Thursday, April 25, 2013
I come to this place, a pauper, searching the reeds and
muddy weeds for something I think I lost. I’d not come here for years, and so
the scars of the recent storm stand out in my mind against what I once saw, a corruption
of memory that I ache over, but can do nothing to cure, giving my sympathy to
the wild creatures that roam these waters, and who have endured the worst of
the storm serge. The old adage about bending to the wind seemed apt here, where
the fox tails wave in the breeze, even in those places where wooden planks had
fallen to ruin, leaving no connection to platforms egrets now occupy, but no
human. Far out from the shore, beyond where the gas line runs under a berm of
green and brown, the mud flats start, but are covered this morning with a
glistening water, while across the highway, the tops of Laurel Hill shows,
closer than the haze would indicate, no distant mountain, but a mole hill.
Nearer, with curved necks, swans dig small fish out of the muck, and spoil
their illusion of beauty by having to do all that is necessary to stay alive in
a world where nothing is clean for long, and that the true measure of virtue is
staying alive and somehow remaining faithful to some vision only each creature
sees.
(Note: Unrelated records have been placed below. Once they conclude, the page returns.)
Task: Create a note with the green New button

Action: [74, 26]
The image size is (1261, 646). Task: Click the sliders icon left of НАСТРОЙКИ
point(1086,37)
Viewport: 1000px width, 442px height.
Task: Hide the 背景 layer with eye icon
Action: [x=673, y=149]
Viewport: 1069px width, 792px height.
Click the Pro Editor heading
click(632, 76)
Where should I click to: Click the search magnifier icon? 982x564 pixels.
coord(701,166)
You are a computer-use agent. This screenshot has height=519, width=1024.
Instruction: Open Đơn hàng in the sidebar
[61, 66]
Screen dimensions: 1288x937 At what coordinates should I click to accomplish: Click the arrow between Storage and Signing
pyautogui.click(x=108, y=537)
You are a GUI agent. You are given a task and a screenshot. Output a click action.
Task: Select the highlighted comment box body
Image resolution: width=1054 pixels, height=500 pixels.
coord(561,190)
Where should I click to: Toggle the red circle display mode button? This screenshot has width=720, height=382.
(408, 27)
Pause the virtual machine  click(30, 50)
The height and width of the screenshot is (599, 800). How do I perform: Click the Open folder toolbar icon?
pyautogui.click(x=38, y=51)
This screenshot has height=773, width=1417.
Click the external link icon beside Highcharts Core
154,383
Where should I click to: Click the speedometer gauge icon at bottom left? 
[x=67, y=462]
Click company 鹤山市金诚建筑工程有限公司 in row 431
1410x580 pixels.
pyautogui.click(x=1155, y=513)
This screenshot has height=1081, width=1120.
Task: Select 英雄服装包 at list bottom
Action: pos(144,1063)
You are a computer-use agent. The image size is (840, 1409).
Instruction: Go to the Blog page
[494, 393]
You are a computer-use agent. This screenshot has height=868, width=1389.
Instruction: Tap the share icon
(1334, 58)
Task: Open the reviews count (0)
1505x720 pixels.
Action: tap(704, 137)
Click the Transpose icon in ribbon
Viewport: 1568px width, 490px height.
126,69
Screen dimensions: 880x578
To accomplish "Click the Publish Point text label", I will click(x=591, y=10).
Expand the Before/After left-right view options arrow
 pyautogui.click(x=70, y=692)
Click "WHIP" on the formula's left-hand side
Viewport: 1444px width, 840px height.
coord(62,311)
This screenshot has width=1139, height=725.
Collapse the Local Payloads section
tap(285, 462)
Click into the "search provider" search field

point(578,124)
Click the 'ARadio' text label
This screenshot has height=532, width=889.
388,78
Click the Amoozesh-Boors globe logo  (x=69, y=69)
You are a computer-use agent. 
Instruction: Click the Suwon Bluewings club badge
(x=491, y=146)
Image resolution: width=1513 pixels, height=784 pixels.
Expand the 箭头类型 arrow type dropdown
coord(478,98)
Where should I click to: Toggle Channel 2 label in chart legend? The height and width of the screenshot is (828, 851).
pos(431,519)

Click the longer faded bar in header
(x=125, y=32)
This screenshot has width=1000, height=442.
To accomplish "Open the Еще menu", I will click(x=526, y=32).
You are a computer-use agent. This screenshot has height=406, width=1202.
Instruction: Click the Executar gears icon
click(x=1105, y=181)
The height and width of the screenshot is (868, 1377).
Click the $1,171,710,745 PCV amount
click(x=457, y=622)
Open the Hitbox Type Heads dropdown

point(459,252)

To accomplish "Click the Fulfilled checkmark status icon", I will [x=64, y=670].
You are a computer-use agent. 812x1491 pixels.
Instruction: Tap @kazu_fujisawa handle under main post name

I draw from them power that I do not myself possess, walking along the
berm, looking at the branches that are budding with new life, powerful message
poking out at me as I search my soul for some sign that I have stayed true to
my own vision, while somehow, hopeful in this wet world, we can help each
other, draw strength from each other, when we cannot directly help each other.
Somewhere deep under foot, under the surface of water and deep in the earth,
there is a source of strength we all draw from together, and each time I come
to places like this, and see everything that is struggling together, I feel it.